In October 2021, Facebook announced that it was renaming Meta with a strong focus on all things Metaverse. Data from MetaMetric revealed that home sales jumped nine-fold to $113 million in November. Grayscale, a crypto asset manager, has predicted that the digital world could become a trillion dollar business.

seismic change

A report from JP Morgan detailed that the average price of a virtual plot of land doubled in six months in 2021, reaching $12,000 in December 2021 across the four major metaverse platforms. According to a report by metaverse real estate developer Republic Realm, the most popular place to buy virtual land is Sandbox, which is home to more than 60% of land sales made in 2022. Warner Music, Gucci and Snoop Dogg have all purchased assets virtual in Sandbox.

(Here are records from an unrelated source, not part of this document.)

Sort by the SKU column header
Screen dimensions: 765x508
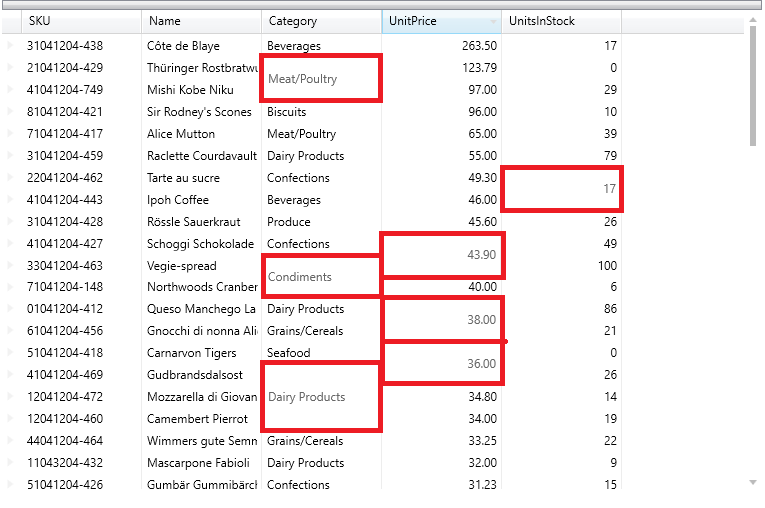click(80, 21)
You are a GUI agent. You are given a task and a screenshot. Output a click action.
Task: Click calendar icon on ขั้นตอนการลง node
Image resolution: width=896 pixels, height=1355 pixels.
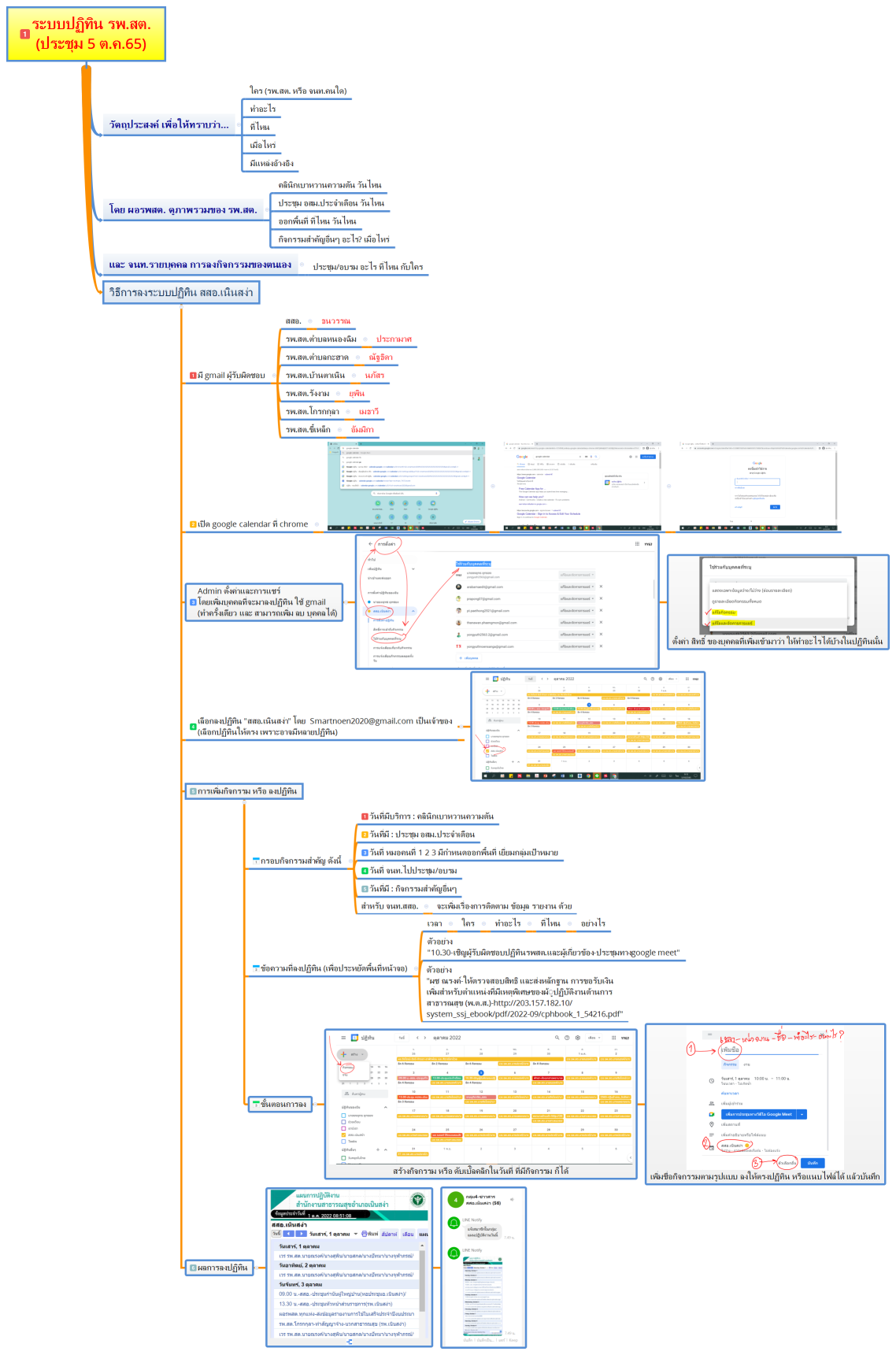tap(256, 1105)
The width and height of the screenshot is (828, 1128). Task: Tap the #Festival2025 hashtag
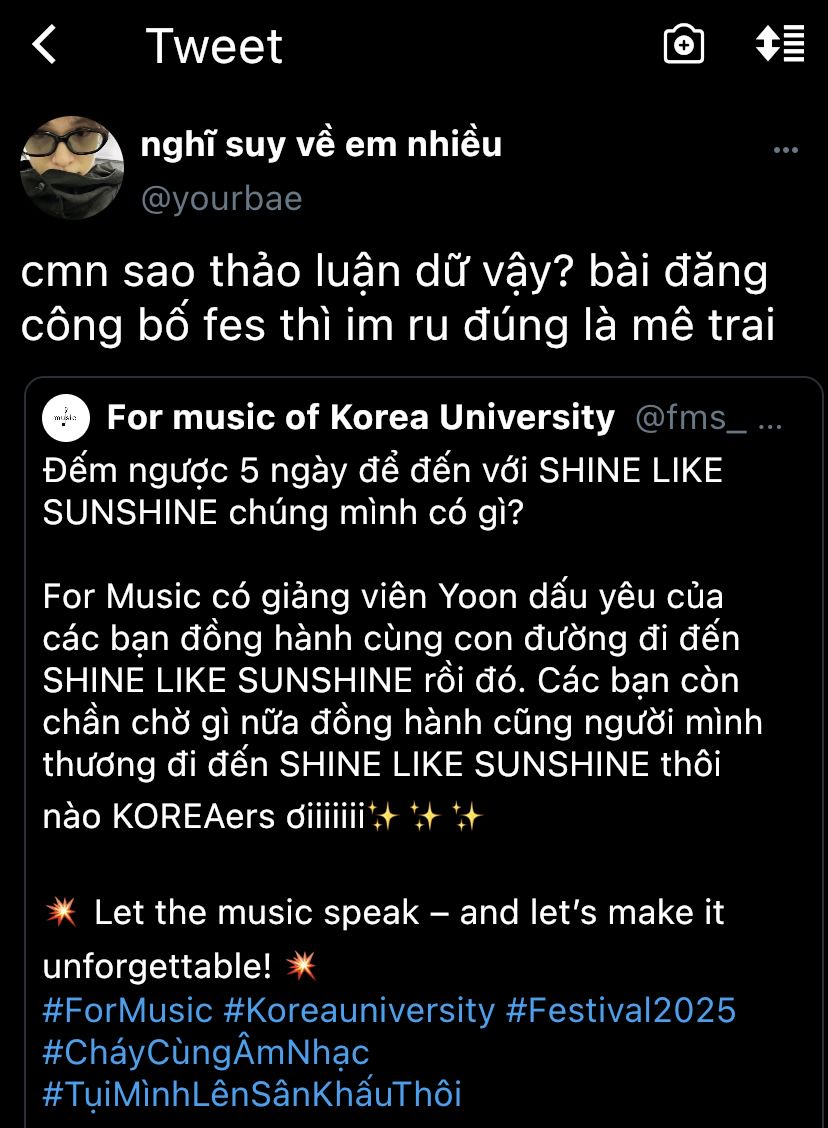pos(620,1010)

Buying virtual land is rooted in blockchain, a concept based on decentralization, where no central bank or government can impose rules. However, regulations designed to protect virtual assets and support this nascent industry are on the rise, especially in Dubai.

“We anticipate that more startups targeting the virtual asset space will choose Dubai either as a launchpad for their operations or as a key market,” said Nadim Bardawil, Partner at BSA Legal, an international business law firm. .

“The UAE has already placed itself squarely on the list of jurisdictions willing to regulate nascent technologies such as those used to create, buy or sell virtual assets. This development continues to reinforce this strategy.

He added that although the recently created Virtual Assets Law has been published in the UAE, it does not explicitly outline how virtual assets will be regulated. Part of the Virtual Assets Regulatory Authority’s mandate is to promulgate a regulatory framework for the regulation of virtual assets, and “we expect the first set of regulations to be released in the second quarter of 2022.”

A self-funded startup, Xclusiverse is targeting a funding round in June to scale up operations and firmly propel the real estate industry into the digital age. The plan includes facilitating the purchase of virtual assets online and transforming it into a virtual meeting place to conclude transactions in the real world. Each real estate broker member of the platform will have their own office in the metaverse.

“We created these spaces to allow our members to expand their portfolio to prospects and clients around the world and to socialize and bring their virtual relationships into the real world, creating a meaningful service market for real estate agents. that transcends borders,” Onetiu said. “Metaverse is the new social media.”